Every city has its glossary of foods—and food vocabulary—that define its culinary identity. In Portland, Maine, you couldn’t avoid lobster if you tried. Tampa brings the hot-pressed sandwich of ham, roasted pork, Swiss cheese, pickles, and mustard on Cuban bread. Chili with the works in Cincy means it’s ladled over spaghetti and garnished with the likes of grated cheddar, diced onions, and kidney beans. So when you’re heading out to Montréal, Chicago Tribune recommends to keep the following in mind for culinary fluency:

  • Montreal-style bagels: Expect bagels “boiled in honeyed water and made with egg and an unsalted dough.” The most famous spot to get them is St-Viateur Bagel.

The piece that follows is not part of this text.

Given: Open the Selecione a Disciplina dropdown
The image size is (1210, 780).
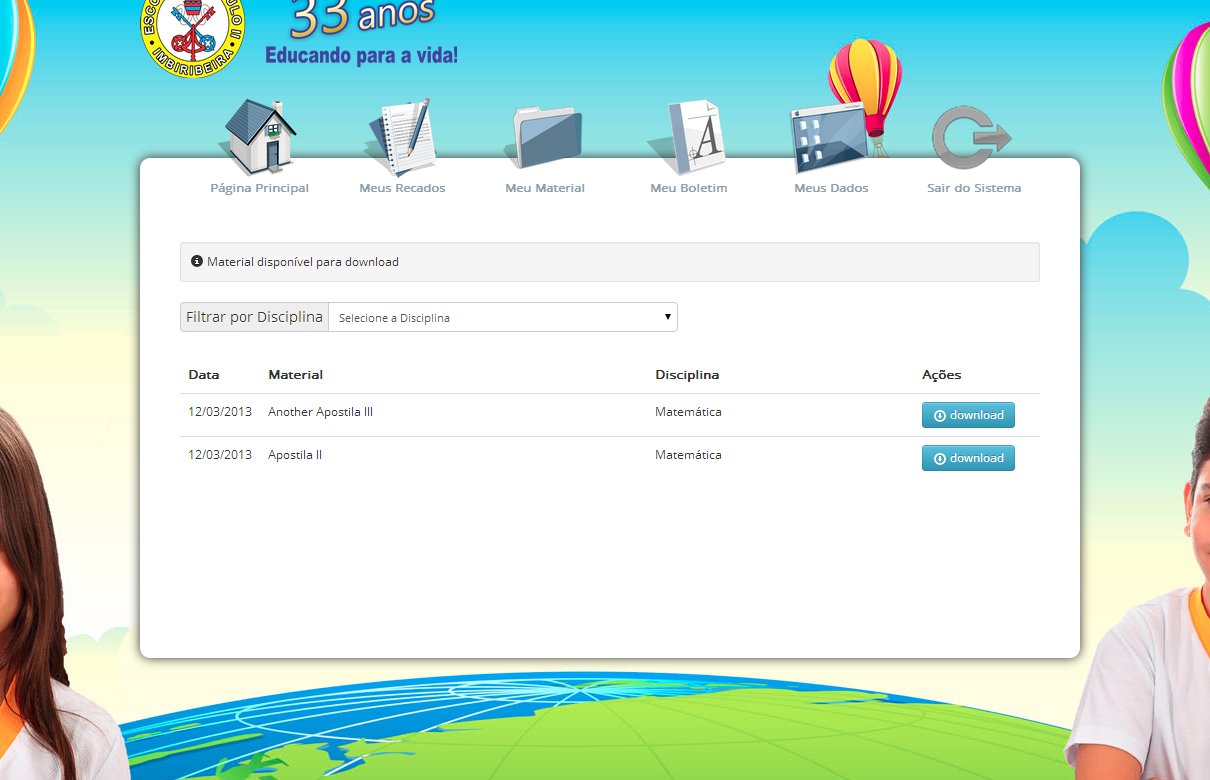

  • Smoked meat: Eastern European Jews brought the tradition of smoked beef brisket to the city about 100 years ago. Check out Schwartz’s Montréal Hebrew Delicatessen and The Main.
  • Poutine: With a 50-year-old history, poutine has established itself as a Québécois classic. Locals will point you to Patati Patata and La Banquise. The latter is open 24 hours.
  • Portuguese chicken: This marinated then roasted/grilled chicken can be served “plain or with spicy sauce, which can range from a reddish chili paste to a seriously potent rub of spices and red pepper flakes.” The city swears by Portugalia (boldly flavored) and Romados (great fries and juicy chicken).
  • Coffee: “For a laid-back cafe vibe, big bowls of latte luxury and delicious savories, go to Cafe Neve. For boisterous atmosphere, lots of soccer and sports and wonderful Italian-style coffee, head to Olimpico.”
  • Deep-fried foie gras: Already rich, foie gras is given the deep-fried treatment in Montreal. Chicago Tribune recommends Au Pied de Cochon’s simple foie gras cromesquis (akin to a croquette; with a liquid center) over Joe Beef’s Double Down sandwich, wherein fried lobes of foie sandwich maple syrup-covered bacon.
  • Public food markets: Depending on your intended purchase, Marche Jean-Talon is good for fresh fruit, vegetables, and flowers; you can find quality butchers, bakers, and cheesemongers at Marche Atwater.